Polycaprolactone sticks with the addition of 0.5, 5, and 10 wt% graphene were evaluated for bactericidal activity against three selected reference microbial strains:

(1)

Staphylococcus aureus ATCC 25293

(2)

Escherichia coli ATCC 25922

(3)

Candida albicans ATCC 10231

All stages of microbiological tests were carried out in accordance with the principles of asepsis and antiseptics. Each preparation was tested in each replicate with four replicates. A single sample of the test preparation was placed in a 2 mL suspension of the standard strain of the microorganism with a final density of 1.5 × 10⁵ CFU / ml in tryptone water (CFU—colony forming union, i.e., a colony forming unit or single cell of the microorganism). The positive control was the volume 2 mL of a suspension of a given reference strain of microorganism in tryptone water, whereas a negative control was 2 mL of tryptone water. After 17 h of dynamic incubation (Therm-Shaker PST-60HL-4 from bioSan, Riga, Latvia) at 37 °C (S. aureus and E. coli) or 35 °C (C. albicans) from each test sample and control, 20 μL of the suspension was plated on a solid culture medium: Columbia agar with 5% sheep blood (S. aureus), Mac Conkey agar (E. coli), or Sabouraud agar (C. albicans). After 24 h of incubation at 37 °C (S. aureus and E. coli) or 48 h incubation at 35 °C (C. albicans), the observed microbial colonies were counted using the automatic colony counter “aCOLyte” (Synbios, Cambridge, UK) to determine bactericidal efficacy (ABE—antibacterial efficacy) or fungicide (AFE—antifungal efficacy) of the tested preparations [26,27].

5. Conclusions

The use of PCL polymers is widespread in modern medicine. Appropriate modifications of this polymer can enhance its basic properties: in this case, the antimicrobial effect. Adding a small amount of graphene can significantly improve these properties.

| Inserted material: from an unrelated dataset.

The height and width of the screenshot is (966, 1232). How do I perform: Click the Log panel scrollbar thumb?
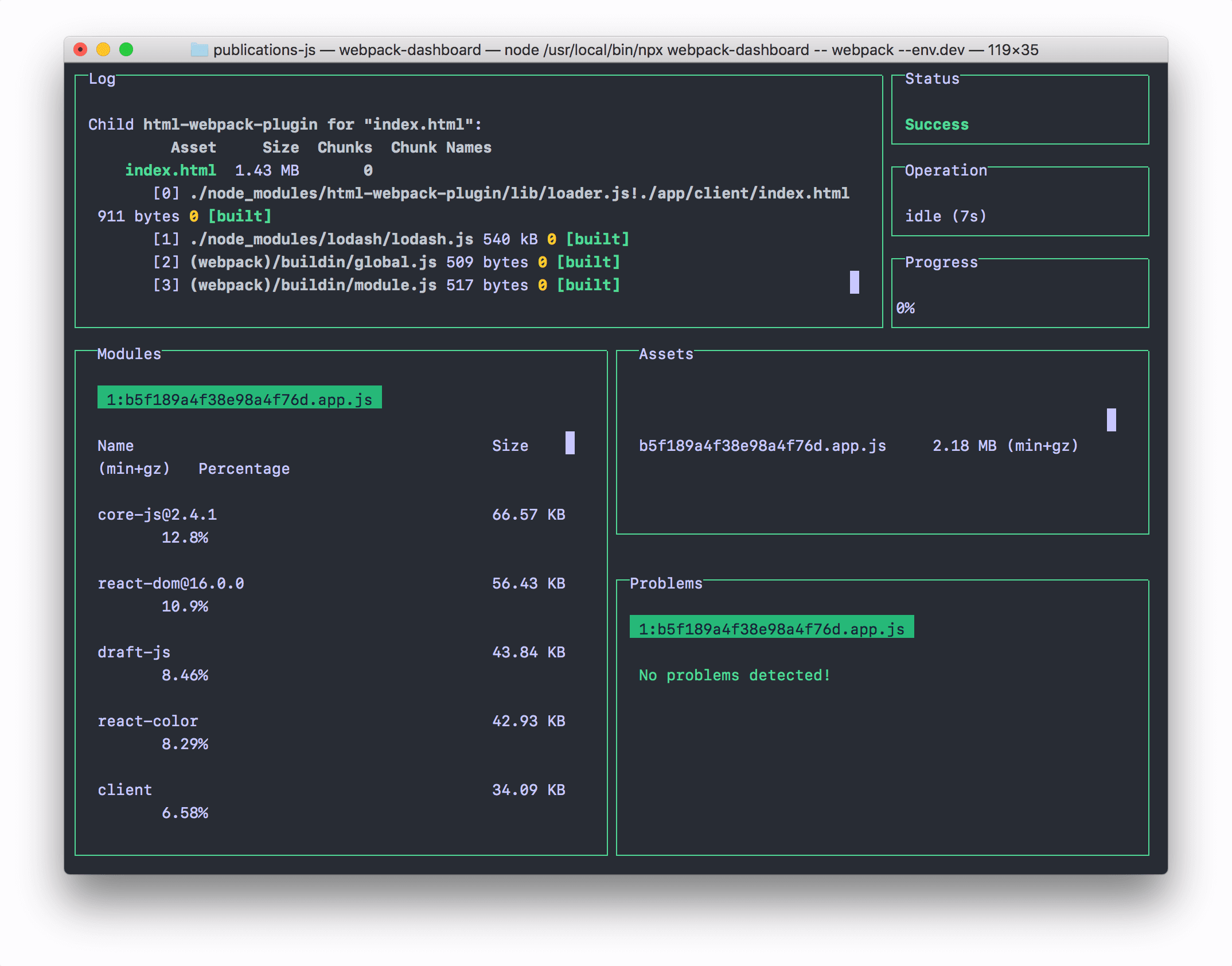854,283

The results of our research show that increasing the content of graphene in the excipients reduces their bactericidal effect or increases the multiplication of bacteria. It is essential that the newly created biomaterials must always be analyzed in detail. Although the base ingredients separately have good bactericidal properties, their combination may reduce this effect.

The bacteria which were selected in our work, constitute a saprophytic flora in humans [28,29,30]. However, in many cases, these bacteria can cause serious infections, and they often affect people with weakened immunity or those undergoing immunosuppressive therapy. The materials tested can be successfully used in implantology, where a temporary tissue skeleton needs to be created. This is particularly important in cases where the risk of perioperative infection is high, such as in otorhinolaryngologic nasal surgery.